- _YOUR TASK_
Write out the entries from the line with "Screen dimensions: 761x406" up to and including the line with "Looking at the". Leave the pictures out of your answer.

- _RECORD LIST_
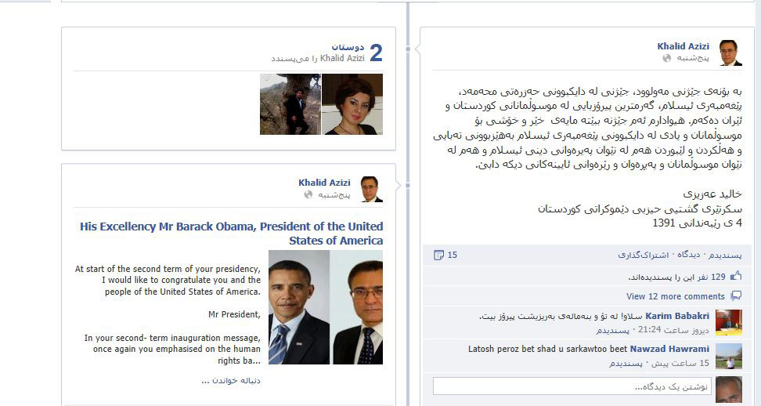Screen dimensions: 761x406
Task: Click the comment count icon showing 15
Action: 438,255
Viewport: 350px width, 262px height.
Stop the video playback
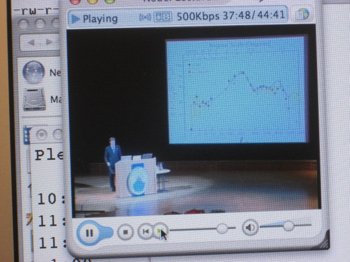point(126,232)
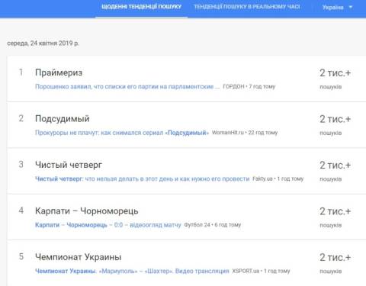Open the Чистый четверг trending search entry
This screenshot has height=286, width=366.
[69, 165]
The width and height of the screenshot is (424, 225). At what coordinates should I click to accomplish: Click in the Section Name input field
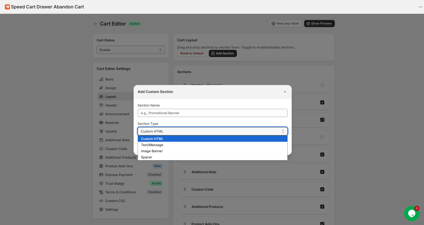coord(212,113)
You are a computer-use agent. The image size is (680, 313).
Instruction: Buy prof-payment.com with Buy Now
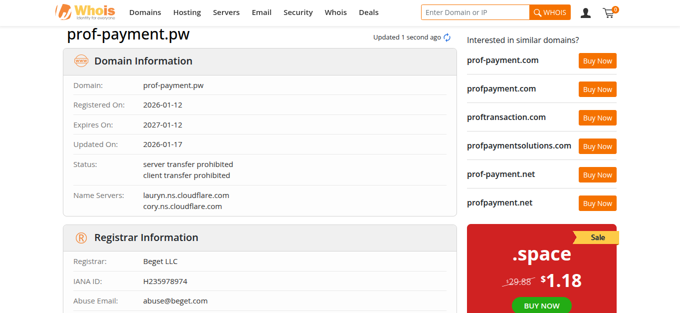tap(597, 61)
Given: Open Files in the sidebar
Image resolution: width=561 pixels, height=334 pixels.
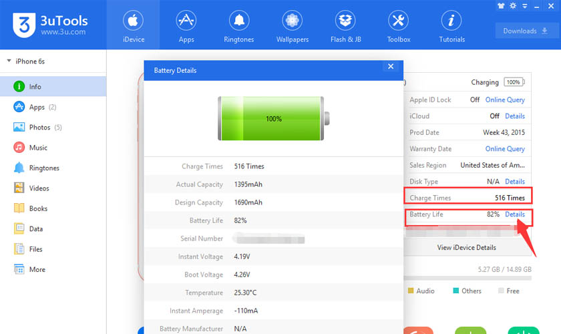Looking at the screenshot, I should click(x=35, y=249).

--

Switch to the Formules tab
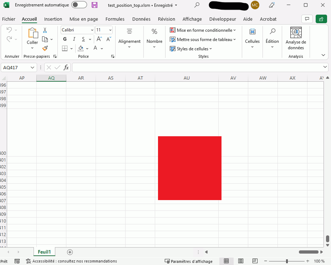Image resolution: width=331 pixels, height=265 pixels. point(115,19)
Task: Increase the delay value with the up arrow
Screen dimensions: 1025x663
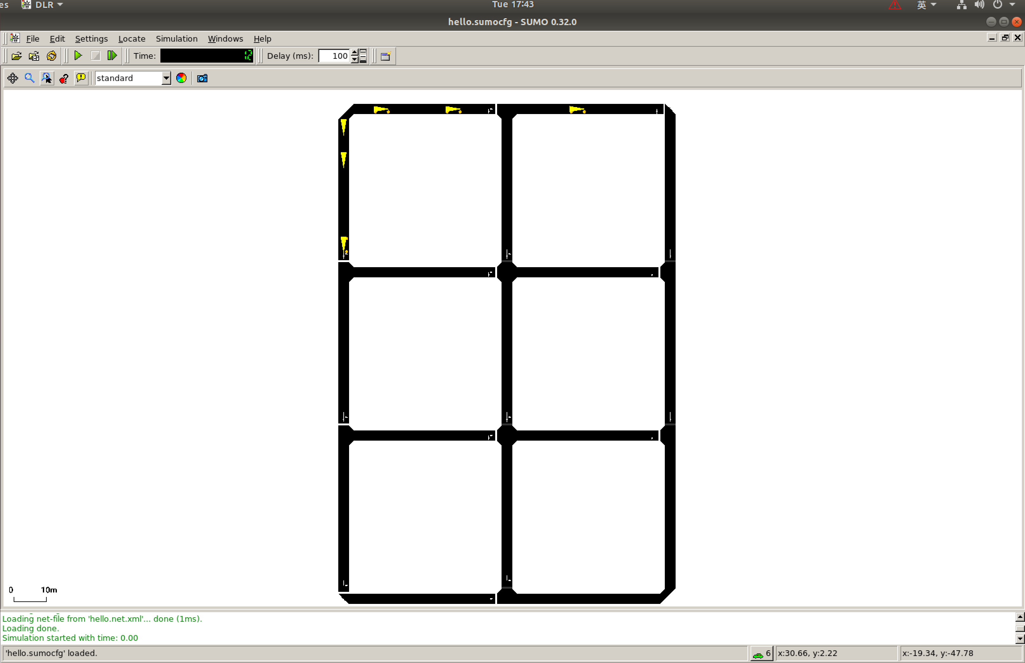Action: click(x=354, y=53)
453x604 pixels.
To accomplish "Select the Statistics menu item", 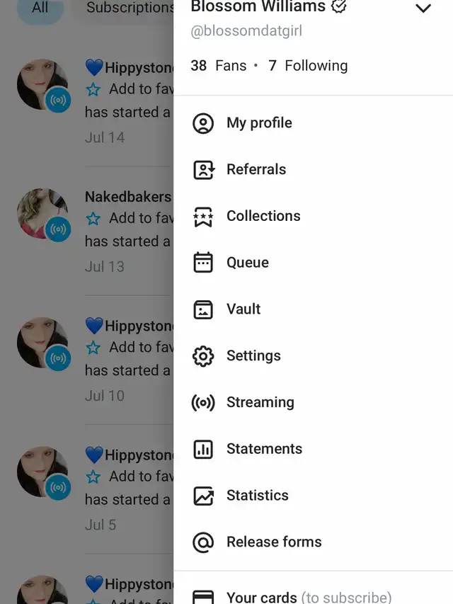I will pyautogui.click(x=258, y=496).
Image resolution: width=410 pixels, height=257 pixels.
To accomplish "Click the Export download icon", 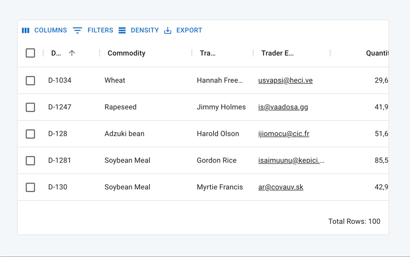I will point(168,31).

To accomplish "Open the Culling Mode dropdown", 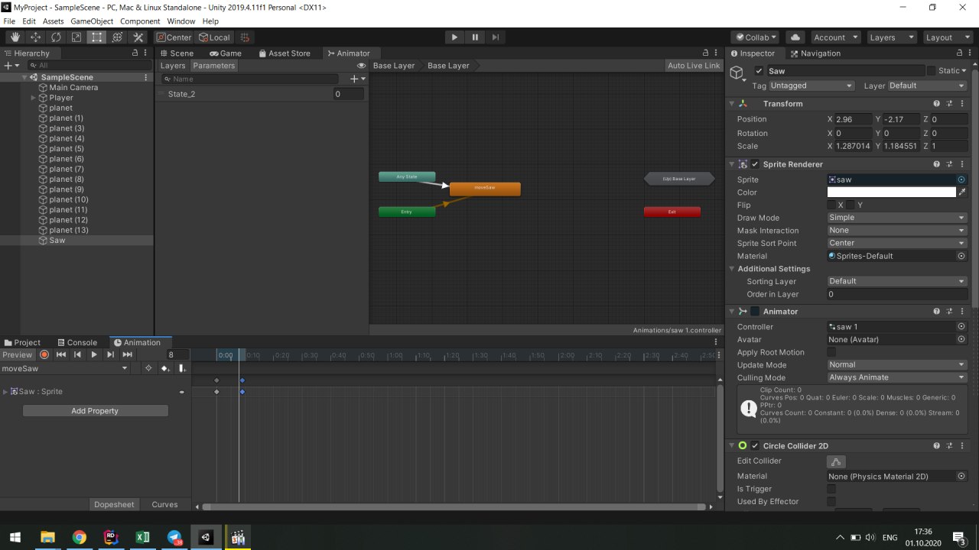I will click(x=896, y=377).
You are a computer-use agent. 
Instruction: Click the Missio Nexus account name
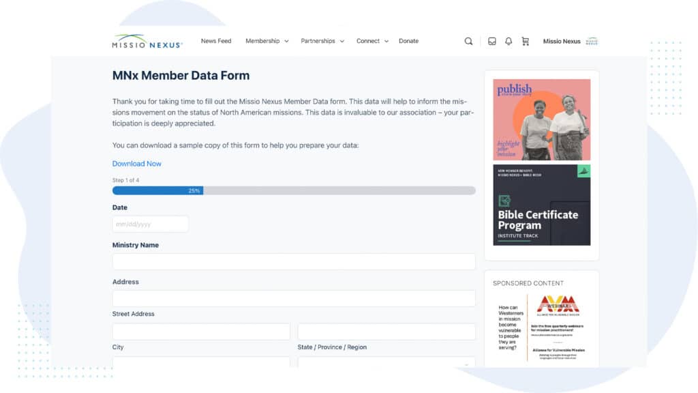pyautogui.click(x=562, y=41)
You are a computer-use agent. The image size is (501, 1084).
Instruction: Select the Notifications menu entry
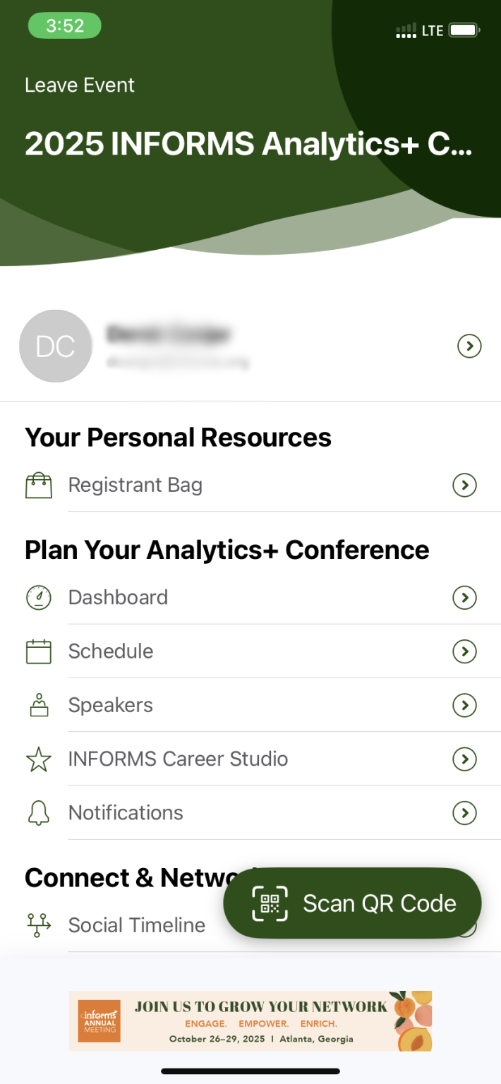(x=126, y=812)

- _OUTPUT BELOW_
Screen dimensions: 761x406
Task: Click the comment count icon showing 15
Action: 438,255
Viewport: 350px width, 262px height.
Stop the video playback
point(126,232)
Open the Чистый четверг trending search entry
This screenshot has height=286, width=366.
[69, 165]
The width and height of the screenshot is (424, 225). At what coordinates should I click to accomplish: Click in the Section Name input field
coord(212,113)
You are a computer-use agent. The image size is (680, 313).
Instruction: Buy prof-payment.com with Buy Now
tap(597, 61)
Given: Open Files in the sidebar
Image resolution: width=561 pixels, height=334 pixels.
Looking at the screenshot, I should click(x=35, y=249).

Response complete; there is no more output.